Show every line below where "will" appears.

[Stored records]
-- Opening Marker --

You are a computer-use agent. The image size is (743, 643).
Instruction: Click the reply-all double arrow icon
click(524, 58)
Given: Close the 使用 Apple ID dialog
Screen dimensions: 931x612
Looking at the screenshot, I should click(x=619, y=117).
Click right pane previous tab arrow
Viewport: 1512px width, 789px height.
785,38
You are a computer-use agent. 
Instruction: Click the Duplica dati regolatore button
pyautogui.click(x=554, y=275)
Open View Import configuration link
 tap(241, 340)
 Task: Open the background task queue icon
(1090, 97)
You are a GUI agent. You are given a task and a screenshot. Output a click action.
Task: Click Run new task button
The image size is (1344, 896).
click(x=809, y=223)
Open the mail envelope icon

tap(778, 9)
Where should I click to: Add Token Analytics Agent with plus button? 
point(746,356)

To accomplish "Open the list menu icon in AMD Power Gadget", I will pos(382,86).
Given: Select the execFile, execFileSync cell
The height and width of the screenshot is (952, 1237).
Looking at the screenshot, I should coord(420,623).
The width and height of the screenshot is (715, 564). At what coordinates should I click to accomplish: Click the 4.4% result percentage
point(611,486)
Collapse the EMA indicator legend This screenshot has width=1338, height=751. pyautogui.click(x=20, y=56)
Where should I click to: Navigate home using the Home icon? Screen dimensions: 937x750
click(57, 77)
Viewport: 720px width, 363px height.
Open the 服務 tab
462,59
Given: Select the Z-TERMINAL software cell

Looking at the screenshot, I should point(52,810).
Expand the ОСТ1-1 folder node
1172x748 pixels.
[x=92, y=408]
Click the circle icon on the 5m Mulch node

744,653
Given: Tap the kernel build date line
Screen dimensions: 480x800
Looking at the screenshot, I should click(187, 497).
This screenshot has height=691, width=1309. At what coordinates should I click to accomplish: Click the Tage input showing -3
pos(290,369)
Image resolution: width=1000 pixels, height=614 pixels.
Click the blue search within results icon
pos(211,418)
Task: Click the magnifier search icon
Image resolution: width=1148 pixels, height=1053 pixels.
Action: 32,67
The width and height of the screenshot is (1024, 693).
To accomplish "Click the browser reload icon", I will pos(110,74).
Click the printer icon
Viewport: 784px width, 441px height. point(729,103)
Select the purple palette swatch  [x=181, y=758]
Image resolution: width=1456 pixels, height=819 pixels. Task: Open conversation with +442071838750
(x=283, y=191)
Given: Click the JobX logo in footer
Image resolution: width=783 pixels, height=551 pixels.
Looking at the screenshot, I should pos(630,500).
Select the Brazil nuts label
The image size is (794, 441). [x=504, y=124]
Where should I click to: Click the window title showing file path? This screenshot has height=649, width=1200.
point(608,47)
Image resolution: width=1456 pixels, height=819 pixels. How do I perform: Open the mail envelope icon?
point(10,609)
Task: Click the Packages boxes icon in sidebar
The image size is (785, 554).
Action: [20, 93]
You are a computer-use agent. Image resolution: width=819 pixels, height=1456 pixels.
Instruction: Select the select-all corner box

-- Closing Marker --

TASK OUTPUT -
To accomplish "Open the list menu icon in AMD Power Gadget", I will pos(382,86).
To accomplish "Click the browser reload icon", I will pos(110,74).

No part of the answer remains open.